Se puede hacer muchas cosas. Tiene hierros, enganches, brazos y da para miles de ideas. También es cierto que en algunas partes está llena de grasa en abundancia para el mejor rendimiento de la maquinaria, y hay que vigilar de no tocar esa grasa porque si se mancha la ropa la puedes tirar directamente a la basura.

Otro detalle es que la máquina debe de estar sin funcionar y sin conexión a ninguna batería ni motor ni cualquier otro tipo de carga, porque hay riesgo de descargas eléctricas trágicas, y debe de estar apagada y desconectada de cualquier riesgo. Está aparcada en un rincón de la finca, sin uso, y por lo tanto es perfectamente segura.

Los días anteriores habíamos comprado nuevo vestuario, y decidimos estrenar este disfraz de colegiala, con la falda y el top. También habíamos comprado nuevas mordazas, y hemos usado esta mordaza negra de bola. No sabíamos cómo iba a quedar, porque me gustan de color rojo porque son visuales, pero con el pelo negro de Thyffany ha quedado igual de guapa. En realidad yo soy del tipo de personas que piensan que las mordazas siempre quedan bonitas y profesionales en las sesiones bondage.

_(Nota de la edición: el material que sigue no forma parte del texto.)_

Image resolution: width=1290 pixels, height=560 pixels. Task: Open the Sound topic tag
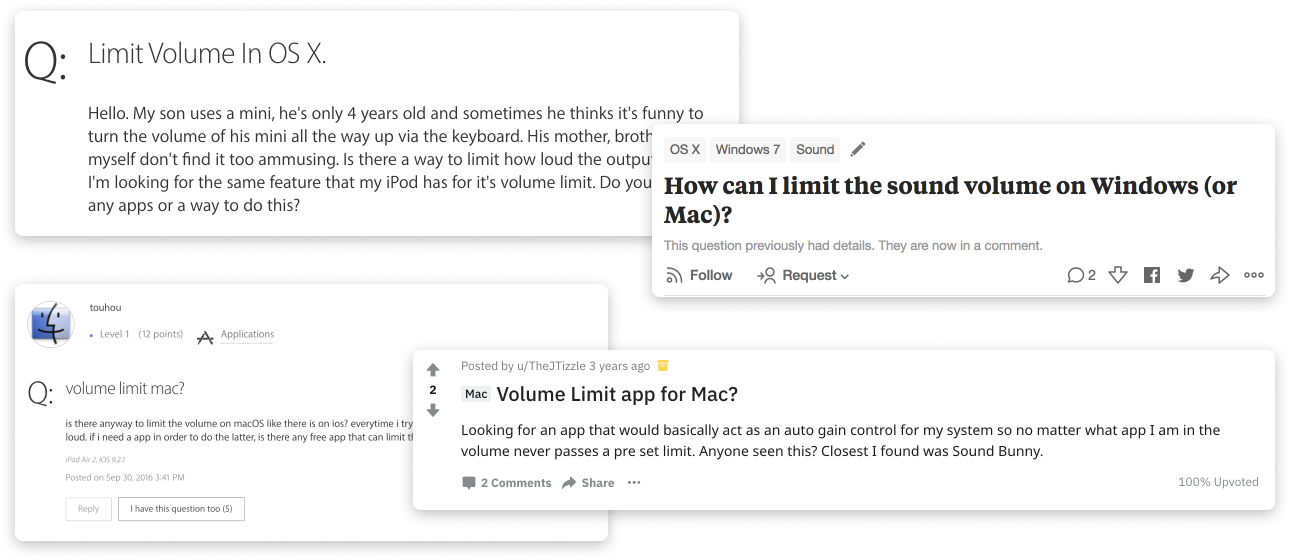(815, 150)
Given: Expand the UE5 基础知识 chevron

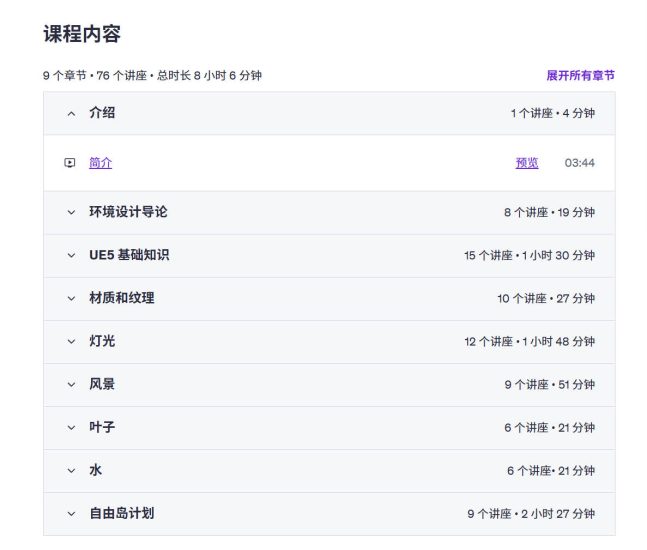Looking at the screenshot, I should [x=71, y=255].
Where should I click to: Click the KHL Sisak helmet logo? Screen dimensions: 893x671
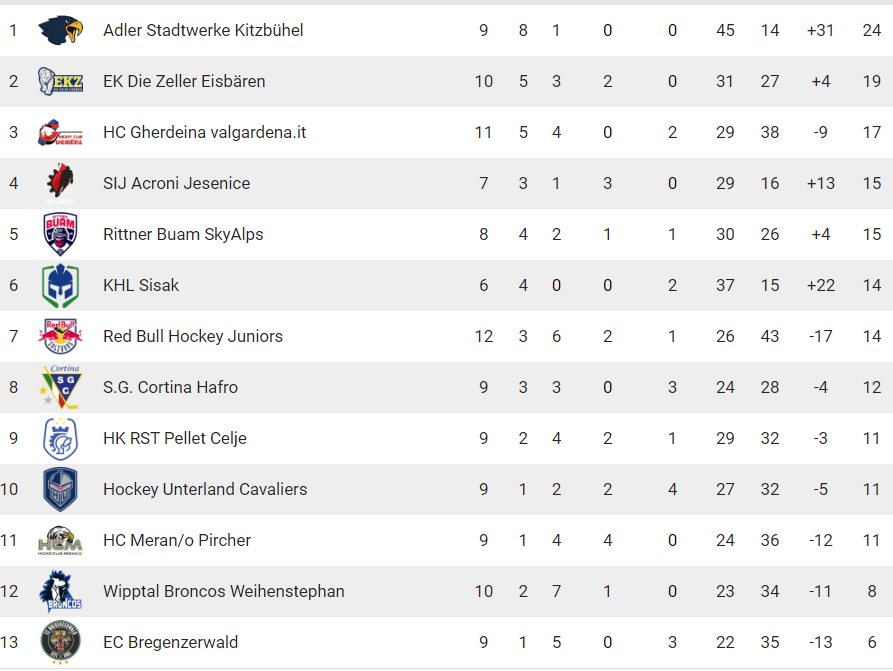tap(60, 285)
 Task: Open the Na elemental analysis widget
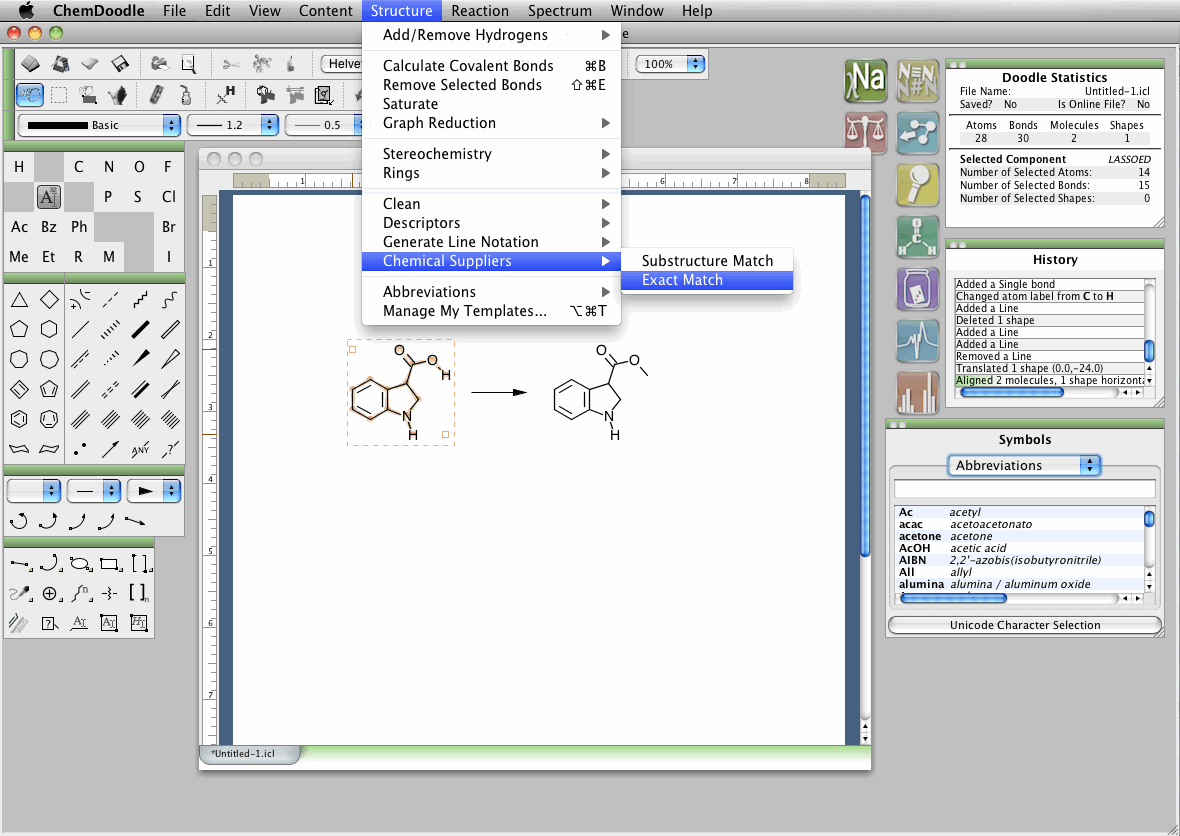865,79
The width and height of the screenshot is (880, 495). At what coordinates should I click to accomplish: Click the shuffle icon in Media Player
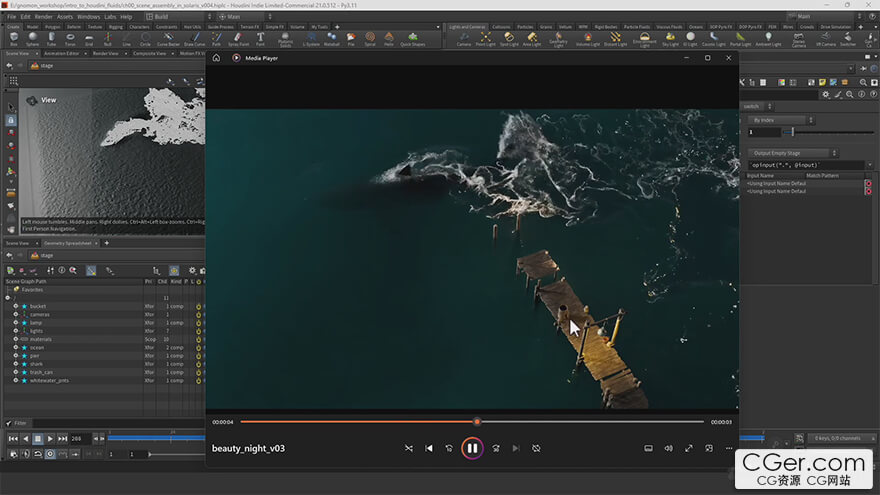pyautogui.click(x=408, y=448)
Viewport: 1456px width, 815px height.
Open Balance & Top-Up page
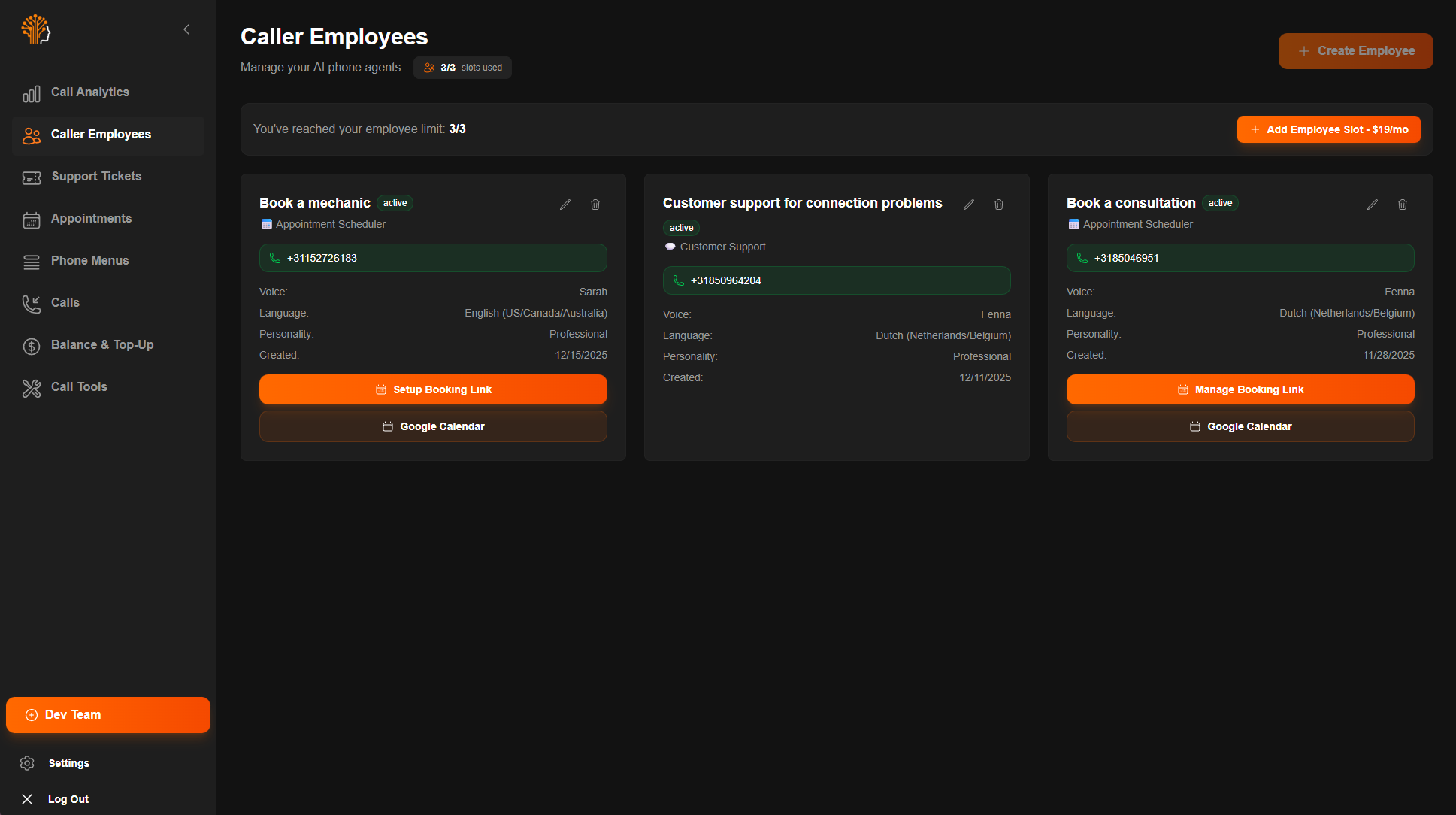102,345
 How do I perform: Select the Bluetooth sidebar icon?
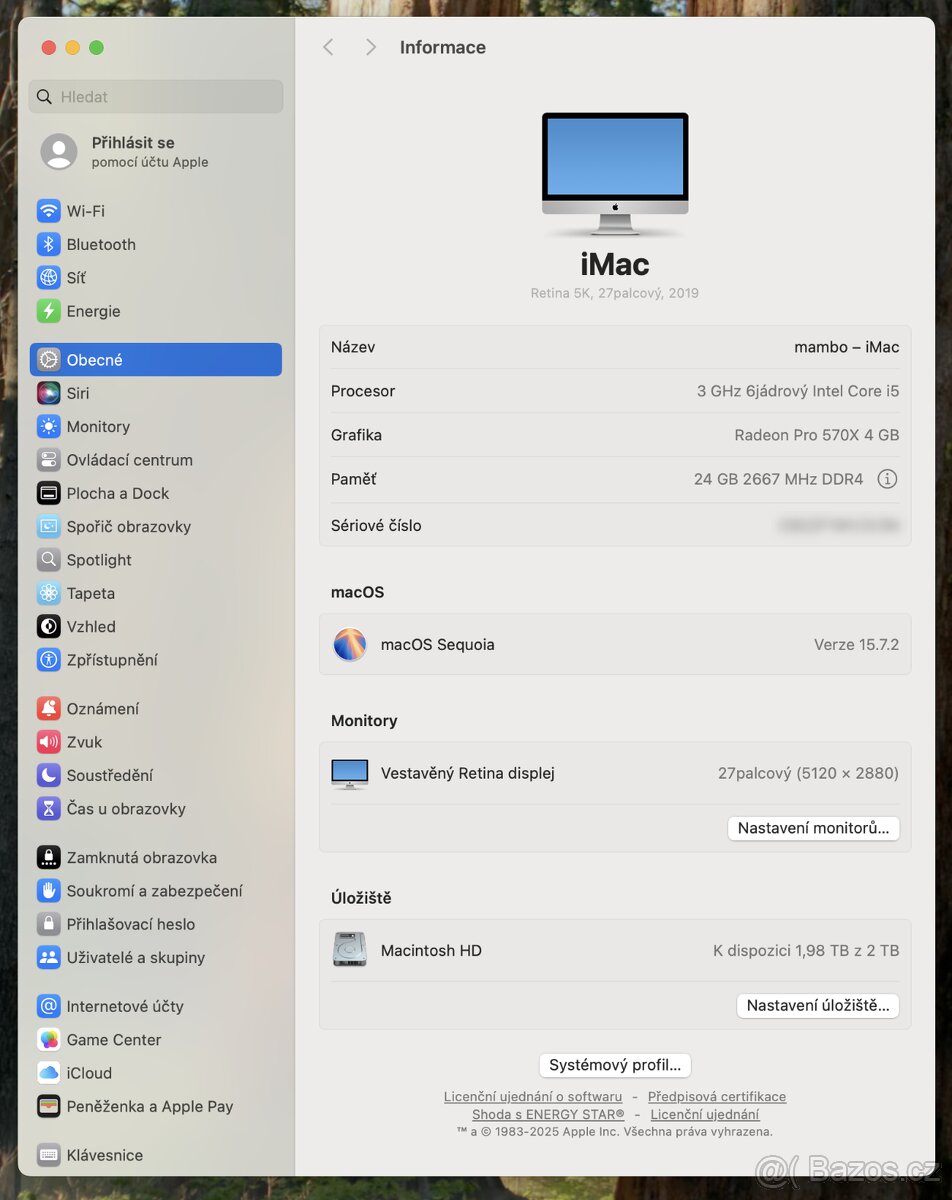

Optamos por la suspensión atada boca arriba, con los brazos atados a la espalda, las cuerdas de suspensión en el torso, y las piernas atadas en los tobillos y las rodillas, también atadas para la suspensión a la maquinaria. Me gustan muchas cuerdas. A veces pongo un centenar de metros y me parecen pocas. Yo uso mucha cuerda si hay tiempo libre.

Nos ha gustado mucho el resultado en las fotos.